アントンさんの膝に乗るユウマに挨拶をして、優しく頭を撫でてくれている。夫婦でお店に来る時はいつも仲がいいから、僕は目のやり場に困ってしまう。
あのお喋り好きのエリザさんでさえ、席を変えてほしいと言うくらいだから……。
「お義母さん、どうしたんですか?」
「あのね、肌に優しい服を探してるんだけど、アイラちゃん詳しいだろ? オススメしてあげてほしいんだよ」
「分かりました! それで服を着るのは……?」
「あぁ、この子だよ」
マチルダさんが目を細めながらオリビアさんの方を向くと、途端にアイラさんの顔が破顔する。
「新しく私たちの家族になったメフィストちゃんよ。また仲良くしてあげてね」
「あぅ~!」
「は、はい! 私はアイラよ。よろしくね、メフィストくん!」
「あぃ~!」
「か、可愛い~……!」
そう言えば、アイラさんもオリビアさんと同じで子供が好きだったなぁ……、なんてハルトとユウマが店員をしている時の事を思い出す。
ずっと可愛いを連呼していたからなぁ。
「あと女の子もいるんだけど、いまカーティス先生のところでお世話になってるのよ。だからまた服をちゃんと合わせに来るから、その時に改めて挨拶させてもらうわね」
「分かりました! その子の服もお任せください!」
「ありがとう! 助かるわ~!」
そう言ってアイラさんは次々とメフィスト用の服を取り出していく。
どれも生地が柔らかくて肌に優しそうだ。
「この生地は全てコットンで作られているので、赤ちゃんのお肌にも優しいんですよ。こっちは染色しているので色は違いますが、同じコットン素材です」
アイラさんはコットン以外にも何種類か服を用意してくれたけど、コットンとの違いを分かる様に準備してくれたらしい。
僕も触ってみると、やっぱり柔らかさが全く違う。
これにはオリビアさんも納得した様子で、今まで片手にこれでもかと盛っていた服の山からアイラさんと一緒に一枚一枚、丁寧に吟味し始めた。
そのおかげか、買う予定だった服の量は約半分に。
売らなかったら商売にならないわよ? とオリビアさんが言うと、お客様には本当に気に入った物を買ってほしいですから! とアイラさんは笑顔で答えていた。
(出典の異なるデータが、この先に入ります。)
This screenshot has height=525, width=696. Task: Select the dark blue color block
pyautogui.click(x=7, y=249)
「あと肌着と布おむつも同じ素材のがありますけど、ご用意しま」
「お願いするわ!」
アイラさんの接客に感心したオリビアさんは、食い気味に即答していた。
カーターさんと同じでアイラさんもお人好しだなぁ、なんて思っていると、ふと僕の目にふわふわの黒い生地が目に入る。
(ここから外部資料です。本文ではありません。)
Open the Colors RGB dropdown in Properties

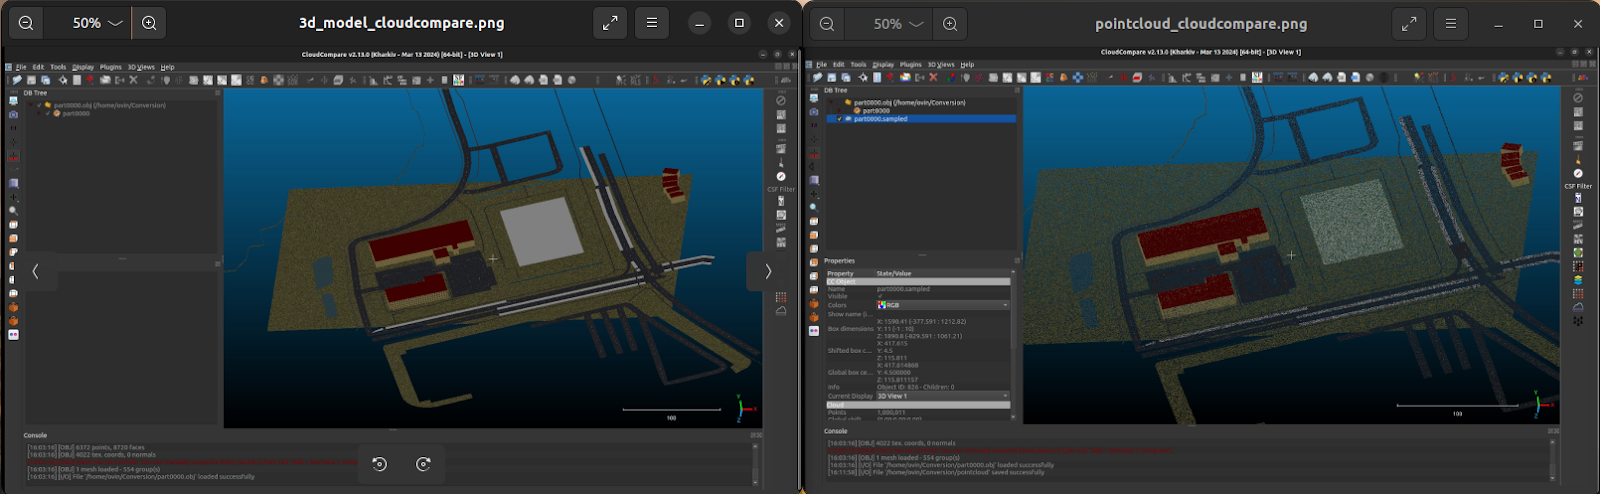[x=942, y=305]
フード付きの大人用のローブなんだけど、とっても肌触りが良さそう……。
つい出来心でそれを手に取り、メフィストに被せてみる。
「う?」
メフィストは突然被せられたフードを掴み、不思議そうに眺めている。
「ちょっとだけ合わせてもいい?」
「あ~ぃ!」
あとここに、これがあれば……。
ダボダボに余っているローブの端を少しだけ上に持って行き、兎の耳を作ってみる。
「わぁ! 可愛い!」
「あぃ~!」
黒髪のメフィストに黒いふわふわの兎耳フード……!
生地が重いのか垂れてしまったけど、これはこれで可愛いんじゃないか……?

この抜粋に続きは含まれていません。